Henri Leclerc
Henri Leclerc © PHOTOPQR/VOIX DU NORD/Edouard Bride / PHOTOPQR/VOIX DU NORD/Edouard Bride

Des avocats s'indignent des "atteintes graves et répétées" au secret professionnel après l'ouverture d'une enquête consécutive à l'interception d'une conversation entre Maître Thierry Herzog et son client Nicolas Sarkozy. Parmi eux, Henri Leclerc.

La pétition d'avocats circule depuis samedi. Elle a déjà réuni plusieurs centaines de signataires et parmi eux, des noms réputés comme Éric Dupond-Moretti, Hervé Temime, Jacqueline Laffont, Pierre Haïk, et Henri Leclerc. Le texte rappelle "l'impérieuse nécessité de protéger le secret professionnel, pilier de la profession d'avocat".

Dans cette affaire, on oublie qu'il y a des droits de la défense. La relation client - avocat doit être couverte par un secret absolu, c'est un principe essentiel.

Henri Leclerc se défend : il ne s'agit pas de corporatisme mais de respect de la profession.

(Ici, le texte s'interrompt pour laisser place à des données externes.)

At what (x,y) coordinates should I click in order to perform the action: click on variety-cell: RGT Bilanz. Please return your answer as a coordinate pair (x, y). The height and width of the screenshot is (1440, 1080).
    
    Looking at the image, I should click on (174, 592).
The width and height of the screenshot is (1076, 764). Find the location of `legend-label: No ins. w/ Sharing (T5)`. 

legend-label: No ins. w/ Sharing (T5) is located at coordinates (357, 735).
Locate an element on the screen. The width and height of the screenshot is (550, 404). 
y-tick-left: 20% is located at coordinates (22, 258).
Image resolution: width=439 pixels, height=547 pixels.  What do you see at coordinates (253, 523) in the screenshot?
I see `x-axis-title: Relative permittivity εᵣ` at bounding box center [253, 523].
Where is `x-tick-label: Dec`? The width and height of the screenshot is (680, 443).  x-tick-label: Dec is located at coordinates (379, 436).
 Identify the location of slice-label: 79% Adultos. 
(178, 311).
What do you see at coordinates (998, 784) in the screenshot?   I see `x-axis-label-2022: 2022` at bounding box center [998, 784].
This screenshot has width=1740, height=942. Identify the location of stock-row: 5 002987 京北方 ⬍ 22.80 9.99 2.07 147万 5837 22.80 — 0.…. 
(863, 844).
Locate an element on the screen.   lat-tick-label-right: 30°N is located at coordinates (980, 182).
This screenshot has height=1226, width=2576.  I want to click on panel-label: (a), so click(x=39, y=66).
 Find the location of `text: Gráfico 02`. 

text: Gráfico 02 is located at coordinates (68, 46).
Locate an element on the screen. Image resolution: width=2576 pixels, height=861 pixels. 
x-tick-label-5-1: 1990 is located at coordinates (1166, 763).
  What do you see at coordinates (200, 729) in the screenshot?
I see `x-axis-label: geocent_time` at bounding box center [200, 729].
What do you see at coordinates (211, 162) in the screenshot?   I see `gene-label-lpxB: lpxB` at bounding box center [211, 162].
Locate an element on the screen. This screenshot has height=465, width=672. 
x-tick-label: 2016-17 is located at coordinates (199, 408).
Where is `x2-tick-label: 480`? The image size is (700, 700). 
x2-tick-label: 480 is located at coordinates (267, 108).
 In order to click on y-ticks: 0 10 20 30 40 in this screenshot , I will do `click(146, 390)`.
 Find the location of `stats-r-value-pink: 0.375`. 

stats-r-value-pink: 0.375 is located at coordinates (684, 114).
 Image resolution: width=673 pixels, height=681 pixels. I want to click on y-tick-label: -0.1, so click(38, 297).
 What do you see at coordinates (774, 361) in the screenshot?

Le secret de la défense doit être protégé au même titre que le secret médical ou le secret des sources.

Je ne défends pas Nicolas Sarkozy, je défends un principe.

La pétition pose aussi la question du rôle du juge d'instruction. "La décision de mettre un avocat sur écoute ne devrait pas être prise par le juge d'instruction mais pas un autre magistrat", explique Henri Leclerc.